*WHAT YOU WILL DO*
Among the records below, find each line bearing the word "policy" and copy it.

ENTRIES SHOWN Block Start

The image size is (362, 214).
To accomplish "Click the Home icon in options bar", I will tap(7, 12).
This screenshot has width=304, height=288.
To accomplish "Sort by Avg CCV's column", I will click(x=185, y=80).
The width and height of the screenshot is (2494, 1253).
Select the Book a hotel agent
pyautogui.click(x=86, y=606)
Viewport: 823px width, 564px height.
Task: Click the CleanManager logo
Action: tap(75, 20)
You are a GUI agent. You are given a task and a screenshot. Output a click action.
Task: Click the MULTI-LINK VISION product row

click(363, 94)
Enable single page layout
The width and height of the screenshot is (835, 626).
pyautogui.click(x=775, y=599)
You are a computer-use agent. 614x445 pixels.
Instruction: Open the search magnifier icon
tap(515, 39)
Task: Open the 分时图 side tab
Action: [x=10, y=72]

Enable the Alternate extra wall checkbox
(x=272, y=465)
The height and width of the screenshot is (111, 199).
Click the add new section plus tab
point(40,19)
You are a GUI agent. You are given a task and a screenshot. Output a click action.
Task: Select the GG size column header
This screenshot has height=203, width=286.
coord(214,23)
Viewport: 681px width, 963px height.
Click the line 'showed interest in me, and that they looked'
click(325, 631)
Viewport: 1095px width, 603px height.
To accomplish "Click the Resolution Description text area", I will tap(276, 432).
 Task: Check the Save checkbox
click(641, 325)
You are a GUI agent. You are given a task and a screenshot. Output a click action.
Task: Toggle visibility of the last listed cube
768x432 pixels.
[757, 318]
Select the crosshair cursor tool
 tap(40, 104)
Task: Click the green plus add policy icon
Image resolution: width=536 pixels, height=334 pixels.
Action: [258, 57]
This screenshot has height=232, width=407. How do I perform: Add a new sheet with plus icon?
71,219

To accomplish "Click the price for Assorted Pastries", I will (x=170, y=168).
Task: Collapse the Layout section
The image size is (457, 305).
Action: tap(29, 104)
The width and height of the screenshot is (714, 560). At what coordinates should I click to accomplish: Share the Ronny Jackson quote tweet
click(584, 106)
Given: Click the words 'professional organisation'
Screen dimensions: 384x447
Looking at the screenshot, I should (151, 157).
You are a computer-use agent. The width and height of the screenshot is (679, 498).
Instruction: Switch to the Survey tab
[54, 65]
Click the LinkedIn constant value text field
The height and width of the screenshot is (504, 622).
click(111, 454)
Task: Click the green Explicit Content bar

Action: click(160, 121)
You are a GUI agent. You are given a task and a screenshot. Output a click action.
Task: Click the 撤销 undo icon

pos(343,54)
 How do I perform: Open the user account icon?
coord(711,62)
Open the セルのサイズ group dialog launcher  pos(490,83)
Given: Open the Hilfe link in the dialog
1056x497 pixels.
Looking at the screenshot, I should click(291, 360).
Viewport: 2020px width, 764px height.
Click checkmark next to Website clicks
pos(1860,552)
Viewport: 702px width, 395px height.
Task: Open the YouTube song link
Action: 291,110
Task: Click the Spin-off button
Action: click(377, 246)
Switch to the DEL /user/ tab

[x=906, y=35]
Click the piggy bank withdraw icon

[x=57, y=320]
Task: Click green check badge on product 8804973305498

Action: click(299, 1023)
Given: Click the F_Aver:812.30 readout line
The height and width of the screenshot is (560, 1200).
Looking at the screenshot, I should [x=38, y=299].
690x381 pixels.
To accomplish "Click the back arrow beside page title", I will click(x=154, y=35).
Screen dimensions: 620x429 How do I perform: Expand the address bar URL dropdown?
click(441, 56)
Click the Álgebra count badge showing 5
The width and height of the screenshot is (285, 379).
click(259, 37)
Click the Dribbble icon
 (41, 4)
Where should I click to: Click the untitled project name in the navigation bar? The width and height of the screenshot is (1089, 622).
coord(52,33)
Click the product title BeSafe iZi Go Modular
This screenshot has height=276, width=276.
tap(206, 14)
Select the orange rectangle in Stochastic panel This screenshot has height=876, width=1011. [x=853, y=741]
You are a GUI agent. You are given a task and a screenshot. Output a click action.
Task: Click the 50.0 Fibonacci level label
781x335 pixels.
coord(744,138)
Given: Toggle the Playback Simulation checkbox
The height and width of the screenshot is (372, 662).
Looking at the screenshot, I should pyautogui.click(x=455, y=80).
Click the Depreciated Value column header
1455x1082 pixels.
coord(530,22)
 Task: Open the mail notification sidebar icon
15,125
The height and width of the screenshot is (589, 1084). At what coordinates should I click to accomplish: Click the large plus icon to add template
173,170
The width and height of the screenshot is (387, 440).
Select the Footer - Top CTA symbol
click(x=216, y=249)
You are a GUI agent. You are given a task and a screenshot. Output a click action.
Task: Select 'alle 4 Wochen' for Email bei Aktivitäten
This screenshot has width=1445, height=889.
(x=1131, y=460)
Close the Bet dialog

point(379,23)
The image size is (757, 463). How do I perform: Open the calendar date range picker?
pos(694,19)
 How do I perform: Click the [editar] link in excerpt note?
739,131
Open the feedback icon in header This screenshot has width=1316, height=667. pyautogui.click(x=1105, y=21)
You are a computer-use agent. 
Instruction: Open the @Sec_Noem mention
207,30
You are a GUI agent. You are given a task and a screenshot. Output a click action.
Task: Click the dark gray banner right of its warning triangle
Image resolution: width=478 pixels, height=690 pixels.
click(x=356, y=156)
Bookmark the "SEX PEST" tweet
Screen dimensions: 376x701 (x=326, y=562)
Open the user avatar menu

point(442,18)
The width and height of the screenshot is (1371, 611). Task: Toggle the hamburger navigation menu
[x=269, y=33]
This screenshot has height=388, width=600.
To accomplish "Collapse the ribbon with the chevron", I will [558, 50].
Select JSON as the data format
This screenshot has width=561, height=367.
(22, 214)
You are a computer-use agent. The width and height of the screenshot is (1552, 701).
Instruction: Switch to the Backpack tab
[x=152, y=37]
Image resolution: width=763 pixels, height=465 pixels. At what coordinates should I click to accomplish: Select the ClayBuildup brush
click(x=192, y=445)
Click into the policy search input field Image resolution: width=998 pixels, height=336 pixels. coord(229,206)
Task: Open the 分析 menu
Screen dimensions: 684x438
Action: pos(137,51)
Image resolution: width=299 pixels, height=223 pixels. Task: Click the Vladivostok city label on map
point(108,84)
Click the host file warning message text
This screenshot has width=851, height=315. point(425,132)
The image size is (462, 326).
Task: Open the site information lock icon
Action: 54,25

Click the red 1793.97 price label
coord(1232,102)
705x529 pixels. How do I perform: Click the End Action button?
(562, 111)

ENTRIES SHOWN Block End

*EXERCISE RESPONSE*
Task: Click the green plus add policy icon
Click into the policy search input field Image resolution: width=998 pixels, height=336 pixels. coord(229,206)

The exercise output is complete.